A Real estate investment strategy is defined as a set of rules, behaviors or procedures, designed to guide an investor's selection of an investment portfolio. The strategy will be designed based on the investor's risk-return tradeoff. some investors will prefer to maximize risk expected returns by investing in risky assets, others will prefer to minimize risk, but most will select a strategy somewhere in between.
Passive strategies are often used to minimize transaction costs and market timing .One of the better-known investment strategies is buy and hold. Buy and hold is a long term investment strategy that give a good rate of return .
The investment strategy can be divided into following categories.They are
- Bargain purchase You have to purchase the property for at least 20% below current value in the real estate market.

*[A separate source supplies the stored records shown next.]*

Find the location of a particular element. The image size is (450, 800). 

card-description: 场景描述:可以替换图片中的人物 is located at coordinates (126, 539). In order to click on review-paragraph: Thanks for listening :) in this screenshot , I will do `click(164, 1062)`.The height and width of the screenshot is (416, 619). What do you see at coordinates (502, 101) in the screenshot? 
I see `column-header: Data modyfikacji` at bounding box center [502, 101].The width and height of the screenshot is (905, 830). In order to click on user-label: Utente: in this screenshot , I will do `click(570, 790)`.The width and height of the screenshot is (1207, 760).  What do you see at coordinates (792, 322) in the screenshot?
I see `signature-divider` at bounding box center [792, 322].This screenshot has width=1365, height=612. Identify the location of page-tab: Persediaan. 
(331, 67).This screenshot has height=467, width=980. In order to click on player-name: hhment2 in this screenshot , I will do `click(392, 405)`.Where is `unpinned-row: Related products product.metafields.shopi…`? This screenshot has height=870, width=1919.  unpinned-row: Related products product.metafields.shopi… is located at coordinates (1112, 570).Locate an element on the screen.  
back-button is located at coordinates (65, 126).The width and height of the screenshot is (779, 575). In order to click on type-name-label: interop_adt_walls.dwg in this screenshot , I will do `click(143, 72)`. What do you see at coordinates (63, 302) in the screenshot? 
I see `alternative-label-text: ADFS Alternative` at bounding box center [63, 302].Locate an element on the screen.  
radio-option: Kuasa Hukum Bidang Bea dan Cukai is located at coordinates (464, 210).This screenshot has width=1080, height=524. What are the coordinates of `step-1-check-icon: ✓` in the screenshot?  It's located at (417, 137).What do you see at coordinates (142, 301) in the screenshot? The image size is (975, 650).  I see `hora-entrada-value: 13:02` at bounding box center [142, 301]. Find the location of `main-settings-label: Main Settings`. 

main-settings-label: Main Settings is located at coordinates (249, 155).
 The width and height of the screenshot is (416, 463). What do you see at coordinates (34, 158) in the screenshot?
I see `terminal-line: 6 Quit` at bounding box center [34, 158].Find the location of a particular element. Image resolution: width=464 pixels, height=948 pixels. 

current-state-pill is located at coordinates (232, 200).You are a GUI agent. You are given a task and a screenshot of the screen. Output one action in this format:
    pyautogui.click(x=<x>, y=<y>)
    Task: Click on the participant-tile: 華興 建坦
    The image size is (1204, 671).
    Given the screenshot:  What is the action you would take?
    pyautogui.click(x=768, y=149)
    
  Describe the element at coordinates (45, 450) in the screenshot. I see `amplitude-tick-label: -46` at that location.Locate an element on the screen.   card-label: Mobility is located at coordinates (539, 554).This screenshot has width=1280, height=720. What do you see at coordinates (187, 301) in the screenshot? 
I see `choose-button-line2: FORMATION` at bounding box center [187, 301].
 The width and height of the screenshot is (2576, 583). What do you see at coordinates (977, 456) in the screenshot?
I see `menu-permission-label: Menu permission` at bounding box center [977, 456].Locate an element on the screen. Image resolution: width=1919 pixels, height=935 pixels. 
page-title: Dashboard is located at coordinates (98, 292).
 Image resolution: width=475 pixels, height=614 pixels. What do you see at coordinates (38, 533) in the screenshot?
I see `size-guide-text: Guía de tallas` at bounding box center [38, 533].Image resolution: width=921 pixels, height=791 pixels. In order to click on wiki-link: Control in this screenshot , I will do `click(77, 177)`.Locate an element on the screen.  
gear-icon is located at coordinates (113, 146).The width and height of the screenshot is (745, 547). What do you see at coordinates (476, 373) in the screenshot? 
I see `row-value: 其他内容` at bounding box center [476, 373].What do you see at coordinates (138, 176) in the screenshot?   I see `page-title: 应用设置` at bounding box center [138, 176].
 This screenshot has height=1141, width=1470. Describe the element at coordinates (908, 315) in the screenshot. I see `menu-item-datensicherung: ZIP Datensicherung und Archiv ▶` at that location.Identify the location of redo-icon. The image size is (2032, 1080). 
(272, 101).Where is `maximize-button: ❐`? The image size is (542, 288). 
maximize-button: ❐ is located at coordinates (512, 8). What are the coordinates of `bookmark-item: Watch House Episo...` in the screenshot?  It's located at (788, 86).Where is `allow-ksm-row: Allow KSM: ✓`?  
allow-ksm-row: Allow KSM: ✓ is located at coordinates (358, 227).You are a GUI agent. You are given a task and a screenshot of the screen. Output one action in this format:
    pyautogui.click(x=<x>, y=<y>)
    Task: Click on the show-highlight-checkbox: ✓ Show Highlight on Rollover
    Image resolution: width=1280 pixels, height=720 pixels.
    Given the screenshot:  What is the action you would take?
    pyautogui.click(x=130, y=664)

- Increase value you must buy a property for the current market value.You have to select the properties which have some potential.After purchase do some modifications in order to increase the market value at least 20% within six months
- double-digit cap rate. you have to buy the building on terms of capitalization rate at least 10% or more. The capitalization rate is the net operating income divided by the purchase price. If their is no bargain purchase, then double-digit cap rates are very hard to find. They generally only occur in depressed markets or in small market .
- discount price Focus on buying properties which can easily be put on rent.Look for a property that is available at a discounted price.
- Invest real estate funds If you are not an expert of real estate then invest in real estate funds.